What Is Volumetric Video? Let’s Cover the Basics
If you are a science-fiction fan, you’ll know that the concept of holograms – and, in turn, volumetric videos – has been around for a while. However, this technology has only started to develop since the early 2000s, with the advent of technologies and techniques such as virtual reality, light fields, positional tracking, and photogrammetry.
Today’s volumetric videos capture all aspects of a subject to allow the user to view and experience a certain scene, subject, or actor from any chosen angle. Volumetric videos represent an advancement compared to 3D and 360-videos, which only allow the user to perceive a subject from the pre-set angle.
Thanks to new technologies, users experiencing a volumetric video can benefit from six degrees of freedom (6DoF):
View from the X axis
View from the Y axis
View from the Z axis
These capabilities make viewing a video an immersive experience that will actively involve the user.
Capturing Volumetric Videos: Tools and Techniques
Capturing volumetric videos requires the convergence of a variety of tools and techniques, including depth-sensing cameras, multiple traditional cameras, green screen sound stages, and 3D modelling software. The 3D mesh created by syncing the recordings from each camera can then be uploaded onto different environments and game engines for viewing.
However, today’s creators can leverage companies such as Depthkit, HoloCap, Arcturus, and 4Dviews, which have now started offering all-in-one solutions to create, edit, and improve volumetric sequences.
The Challenges of Playing and Viewing Volumetric Videos
If creating volumetric videos remains a challenge for most creators, viewing them is just as complex – especially for unequipped users.
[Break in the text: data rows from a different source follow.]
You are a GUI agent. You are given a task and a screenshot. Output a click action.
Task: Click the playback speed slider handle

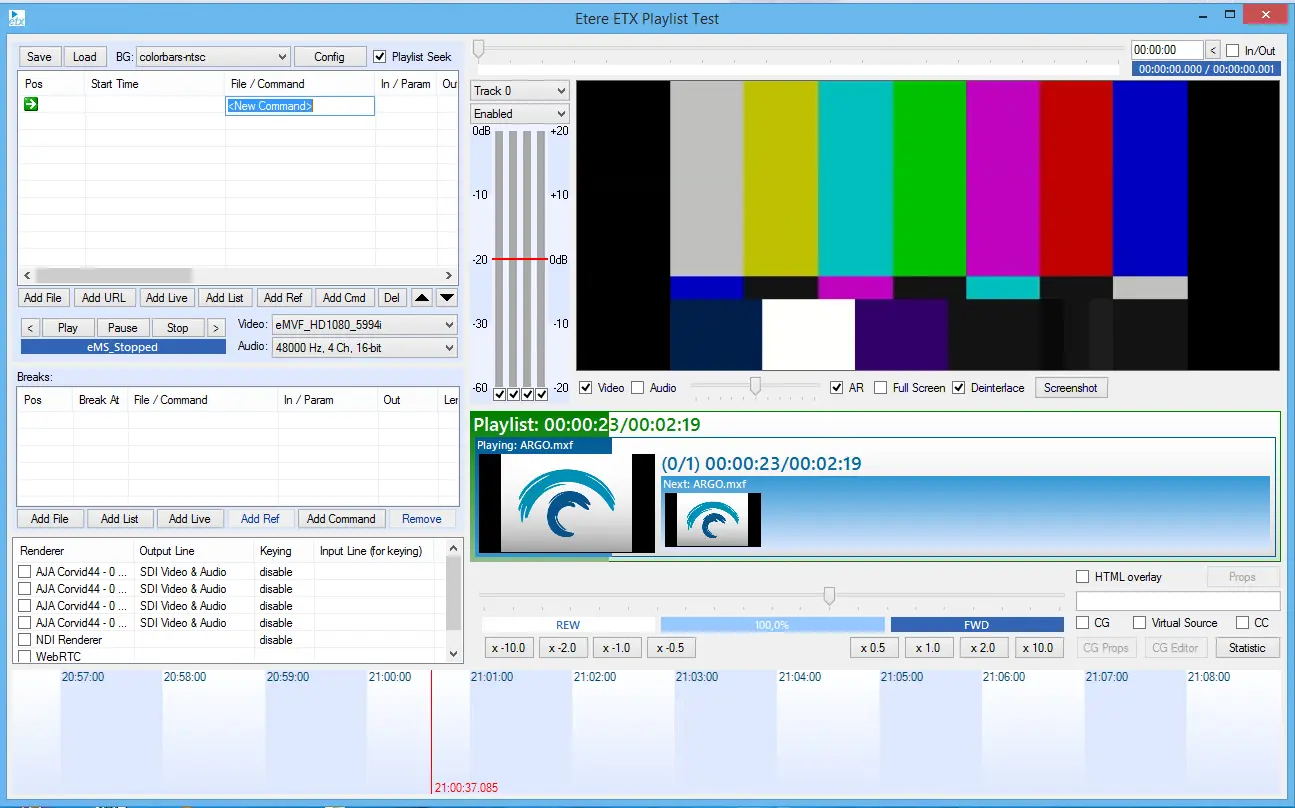pyautogui.click(x=829, y=596)

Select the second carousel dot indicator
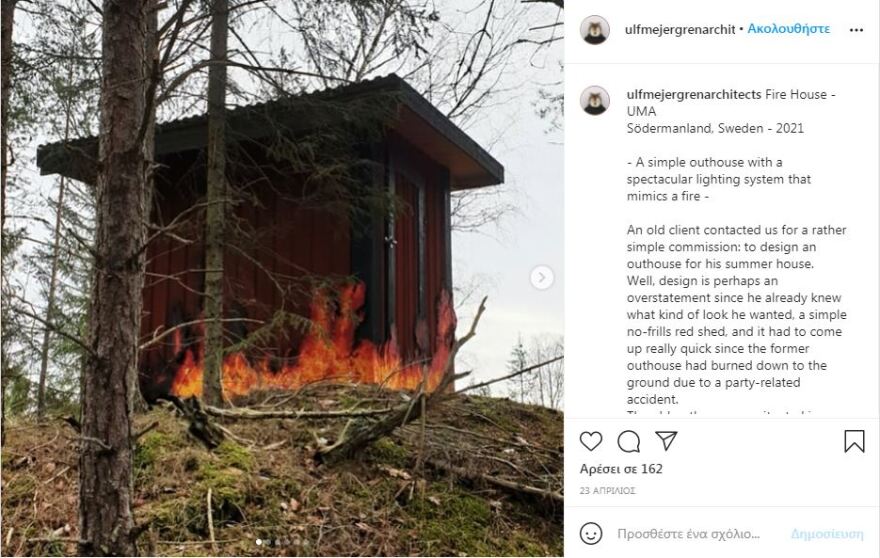click(268, 542)
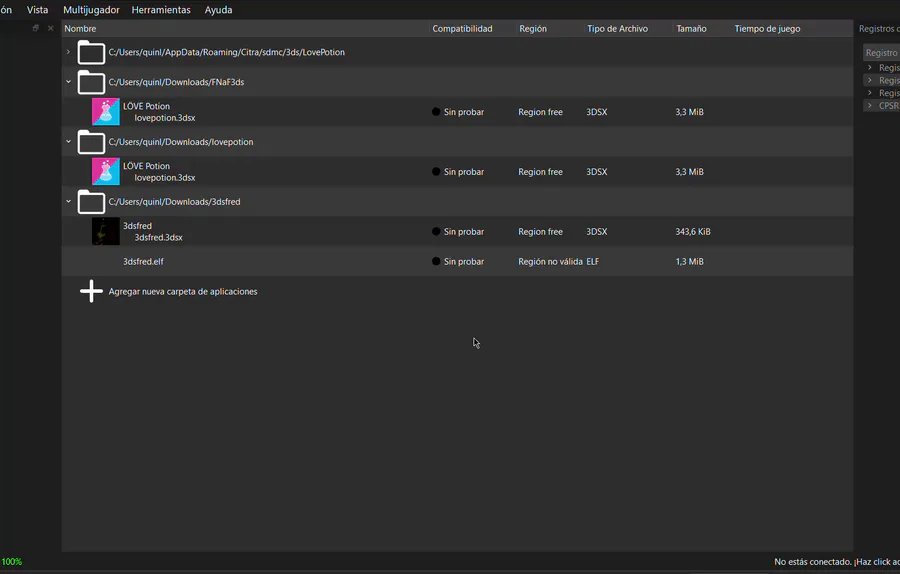Screen dimensions: 900x574
Task: Expand the CPSR register entry
Action: [x=870, y=105]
And, today, this represents one of the greatest barriers to the widespread adoption of volumetric videos.
Indeed, to create a “no screen” experience, both single and multi-users should be equipped with AR or VR headsets, which are often cumbersome and out of budget for some demographics.
What’s more, so far, volumetric video playback requires the user to download the entire video onto their devices before being able to play it. And, as most users are now accustomed to streaming services and instant playback, pre-downloading videos might not always be an appealing option for users.
While these challenges remain significant, the emergence of new AR and VR technologies for iPhones is likely to fuel widespread adoption.
Use Cases of Volumetric Videos
Today’s volumetric videos are mostly produced by game publishers and professional studios and usually have high-profile use cases. For example, they are used to boost the quality of major sports leagues’ match highlights and in the gaming industry. New uses for this technology include creating more immersive movie trailers (such as for Blade Runner 2049).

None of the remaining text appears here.